§ **Description of the task**
From the data below, please reproduce exactly everything from the line that contains "octobre 2010 (603, 2281)" down to the line that contains "avril 2010 (598, 2339)", with both ends included.

§ **Given records**
::::

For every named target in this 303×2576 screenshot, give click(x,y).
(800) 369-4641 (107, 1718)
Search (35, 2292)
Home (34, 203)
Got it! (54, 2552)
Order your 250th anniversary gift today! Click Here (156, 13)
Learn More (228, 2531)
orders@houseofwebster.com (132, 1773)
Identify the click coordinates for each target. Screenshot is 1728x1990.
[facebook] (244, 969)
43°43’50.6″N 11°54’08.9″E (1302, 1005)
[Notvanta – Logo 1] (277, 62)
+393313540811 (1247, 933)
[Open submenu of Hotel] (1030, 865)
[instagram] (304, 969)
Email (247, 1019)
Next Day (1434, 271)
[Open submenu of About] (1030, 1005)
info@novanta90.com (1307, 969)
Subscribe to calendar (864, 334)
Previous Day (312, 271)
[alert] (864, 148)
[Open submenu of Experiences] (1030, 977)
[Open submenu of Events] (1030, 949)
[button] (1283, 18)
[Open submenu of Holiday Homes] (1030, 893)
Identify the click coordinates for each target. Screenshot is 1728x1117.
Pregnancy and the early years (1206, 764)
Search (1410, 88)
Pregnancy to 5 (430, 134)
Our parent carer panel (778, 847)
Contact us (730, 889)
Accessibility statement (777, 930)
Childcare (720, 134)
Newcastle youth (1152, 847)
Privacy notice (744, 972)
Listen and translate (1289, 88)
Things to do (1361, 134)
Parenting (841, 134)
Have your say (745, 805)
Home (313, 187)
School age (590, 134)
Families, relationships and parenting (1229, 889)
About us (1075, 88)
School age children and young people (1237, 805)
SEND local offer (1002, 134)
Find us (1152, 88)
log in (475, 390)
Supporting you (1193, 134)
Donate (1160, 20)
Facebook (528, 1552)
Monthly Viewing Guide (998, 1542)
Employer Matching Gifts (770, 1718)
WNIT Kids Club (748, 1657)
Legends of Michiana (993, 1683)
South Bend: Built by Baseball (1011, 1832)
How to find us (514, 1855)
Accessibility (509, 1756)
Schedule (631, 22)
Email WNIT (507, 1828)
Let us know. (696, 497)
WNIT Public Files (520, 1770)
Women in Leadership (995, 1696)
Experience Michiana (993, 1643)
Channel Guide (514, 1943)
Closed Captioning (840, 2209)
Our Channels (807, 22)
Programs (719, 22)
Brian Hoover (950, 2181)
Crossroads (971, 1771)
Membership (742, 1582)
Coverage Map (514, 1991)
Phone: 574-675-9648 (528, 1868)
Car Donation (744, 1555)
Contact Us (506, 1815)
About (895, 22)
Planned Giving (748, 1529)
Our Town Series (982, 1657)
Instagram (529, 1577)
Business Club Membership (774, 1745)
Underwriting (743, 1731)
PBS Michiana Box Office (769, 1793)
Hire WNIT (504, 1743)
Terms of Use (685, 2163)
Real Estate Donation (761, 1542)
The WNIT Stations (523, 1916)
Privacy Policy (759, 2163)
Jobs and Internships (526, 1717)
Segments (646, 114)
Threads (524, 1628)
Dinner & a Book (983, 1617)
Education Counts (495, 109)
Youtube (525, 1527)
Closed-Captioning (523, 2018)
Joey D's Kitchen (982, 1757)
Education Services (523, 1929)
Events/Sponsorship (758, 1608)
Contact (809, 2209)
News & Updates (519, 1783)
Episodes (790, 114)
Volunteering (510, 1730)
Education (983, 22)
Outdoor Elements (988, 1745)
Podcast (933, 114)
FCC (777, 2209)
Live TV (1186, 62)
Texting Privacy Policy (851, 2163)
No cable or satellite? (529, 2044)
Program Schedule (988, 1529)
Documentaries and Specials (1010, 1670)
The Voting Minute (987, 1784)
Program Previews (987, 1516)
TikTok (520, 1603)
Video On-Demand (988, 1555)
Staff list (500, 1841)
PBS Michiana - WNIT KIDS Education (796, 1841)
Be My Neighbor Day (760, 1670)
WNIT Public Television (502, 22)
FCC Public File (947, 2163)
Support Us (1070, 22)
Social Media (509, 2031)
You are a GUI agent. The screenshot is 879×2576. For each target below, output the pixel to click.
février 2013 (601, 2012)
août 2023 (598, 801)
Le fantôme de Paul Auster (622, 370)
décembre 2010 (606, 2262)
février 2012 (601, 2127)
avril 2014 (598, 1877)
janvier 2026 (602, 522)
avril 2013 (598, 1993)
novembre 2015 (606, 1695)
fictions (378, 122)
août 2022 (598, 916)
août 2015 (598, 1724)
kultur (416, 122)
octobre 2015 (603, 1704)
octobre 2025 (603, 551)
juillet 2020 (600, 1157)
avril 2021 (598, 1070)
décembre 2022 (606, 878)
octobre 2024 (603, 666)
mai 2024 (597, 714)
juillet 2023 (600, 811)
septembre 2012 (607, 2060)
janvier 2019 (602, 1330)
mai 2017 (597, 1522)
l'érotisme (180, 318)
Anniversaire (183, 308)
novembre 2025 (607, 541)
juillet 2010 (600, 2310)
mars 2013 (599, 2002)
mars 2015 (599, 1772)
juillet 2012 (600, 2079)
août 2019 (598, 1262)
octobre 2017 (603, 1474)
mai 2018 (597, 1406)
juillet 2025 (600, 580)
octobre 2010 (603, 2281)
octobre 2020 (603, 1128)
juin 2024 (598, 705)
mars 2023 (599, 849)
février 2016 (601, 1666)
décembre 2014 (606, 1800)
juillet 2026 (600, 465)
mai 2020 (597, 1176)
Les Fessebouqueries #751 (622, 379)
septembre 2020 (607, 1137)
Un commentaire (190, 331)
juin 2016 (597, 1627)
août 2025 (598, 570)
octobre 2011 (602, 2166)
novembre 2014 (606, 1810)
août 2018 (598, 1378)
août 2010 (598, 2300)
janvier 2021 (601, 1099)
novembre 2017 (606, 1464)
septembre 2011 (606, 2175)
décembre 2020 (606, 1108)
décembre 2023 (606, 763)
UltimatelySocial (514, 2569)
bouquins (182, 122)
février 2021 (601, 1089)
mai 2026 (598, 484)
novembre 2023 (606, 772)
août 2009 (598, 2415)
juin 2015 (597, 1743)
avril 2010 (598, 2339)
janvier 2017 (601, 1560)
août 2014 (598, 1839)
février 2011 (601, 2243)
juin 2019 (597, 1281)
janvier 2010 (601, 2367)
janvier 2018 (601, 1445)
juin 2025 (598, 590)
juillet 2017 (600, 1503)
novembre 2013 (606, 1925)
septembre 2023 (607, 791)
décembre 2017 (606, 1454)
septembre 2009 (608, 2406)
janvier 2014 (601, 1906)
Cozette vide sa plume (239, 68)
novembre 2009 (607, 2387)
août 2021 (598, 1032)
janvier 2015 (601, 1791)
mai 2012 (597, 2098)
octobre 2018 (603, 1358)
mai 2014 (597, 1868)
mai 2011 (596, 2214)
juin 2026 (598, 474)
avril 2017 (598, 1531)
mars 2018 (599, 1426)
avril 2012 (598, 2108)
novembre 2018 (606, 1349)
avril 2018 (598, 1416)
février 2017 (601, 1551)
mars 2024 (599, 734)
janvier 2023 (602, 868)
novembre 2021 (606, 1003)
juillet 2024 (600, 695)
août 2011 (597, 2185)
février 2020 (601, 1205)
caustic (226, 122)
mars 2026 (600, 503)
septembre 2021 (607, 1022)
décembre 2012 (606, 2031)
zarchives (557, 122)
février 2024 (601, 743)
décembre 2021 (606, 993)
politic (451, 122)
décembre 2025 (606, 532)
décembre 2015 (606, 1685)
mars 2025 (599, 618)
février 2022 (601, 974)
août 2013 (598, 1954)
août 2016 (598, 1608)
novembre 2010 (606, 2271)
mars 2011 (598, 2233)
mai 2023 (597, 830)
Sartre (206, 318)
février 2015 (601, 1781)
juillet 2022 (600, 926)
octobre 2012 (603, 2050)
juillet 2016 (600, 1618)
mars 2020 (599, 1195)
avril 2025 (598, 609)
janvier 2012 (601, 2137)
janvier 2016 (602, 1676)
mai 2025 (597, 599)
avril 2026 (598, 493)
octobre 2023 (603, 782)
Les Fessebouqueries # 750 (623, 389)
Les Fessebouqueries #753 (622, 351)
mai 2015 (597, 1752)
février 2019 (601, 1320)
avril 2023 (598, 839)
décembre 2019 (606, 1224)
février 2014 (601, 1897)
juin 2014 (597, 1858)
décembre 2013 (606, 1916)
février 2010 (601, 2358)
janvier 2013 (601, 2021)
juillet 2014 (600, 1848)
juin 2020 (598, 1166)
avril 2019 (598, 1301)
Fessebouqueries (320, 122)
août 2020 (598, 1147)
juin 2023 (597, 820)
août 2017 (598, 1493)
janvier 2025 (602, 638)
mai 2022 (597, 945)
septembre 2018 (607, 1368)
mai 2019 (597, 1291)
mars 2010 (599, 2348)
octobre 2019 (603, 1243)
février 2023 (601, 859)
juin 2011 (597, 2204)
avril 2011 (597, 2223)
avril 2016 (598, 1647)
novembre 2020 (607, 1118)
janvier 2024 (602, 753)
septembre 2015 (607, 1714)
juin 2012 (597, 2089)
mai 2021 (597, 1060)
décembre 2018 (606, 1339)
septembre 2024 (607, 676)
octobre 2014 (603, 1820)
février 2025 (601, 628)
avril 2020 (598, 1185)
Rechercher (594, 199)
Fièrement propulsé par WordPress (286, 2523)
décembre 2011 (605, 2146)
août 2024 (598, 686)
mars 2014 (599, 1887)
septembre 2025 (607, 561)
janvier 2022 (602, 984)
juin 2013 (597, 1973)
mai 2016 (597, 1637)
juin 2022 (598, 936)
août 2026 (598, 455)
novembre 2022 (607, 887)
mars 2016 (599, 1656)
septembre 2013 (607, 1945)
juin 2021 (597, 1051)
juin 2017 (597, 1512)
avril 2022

::::

§ **Answer area**
octobre 2010 (603, 2281)
octobre 2020 (603, 1128)
juin 2024 (598, 705)
mars 2023 (599, 849)
février 2016 (601, 1666)
décembre 2014 (606, 1800)
juillet 2026 (600, 465)
mai 2020 (597, 1176)
Les Fessebouqueries #751 (622, 379)
septembre 2020 (607, 1137)
Un commentaire (190, 331)
juin 2016 (597, 1627)
août 2025 (598, 570)
octobre 2011 (602, 2166)
novembre 2014 (606, 1810)
août 2018 (598, 1378)
août 2010 (598, 2300)
janvier 2021 (601, 1099)
novembre 2017 (606, 1464)
septembre 2011 (606, 2175)
décembre 2020 (606, 1108)
décembre 2023 (606, 763)
UltimatelySocial (514, 2569)
bouquins (182, 122)
février 2021 (601, 1089)
mai 2026 (598, 484)
novembre 2023 (606, 772)
août 2009 (598, 2415)
juin 2015 (597, 1743)
avril 2010 (598, 2339)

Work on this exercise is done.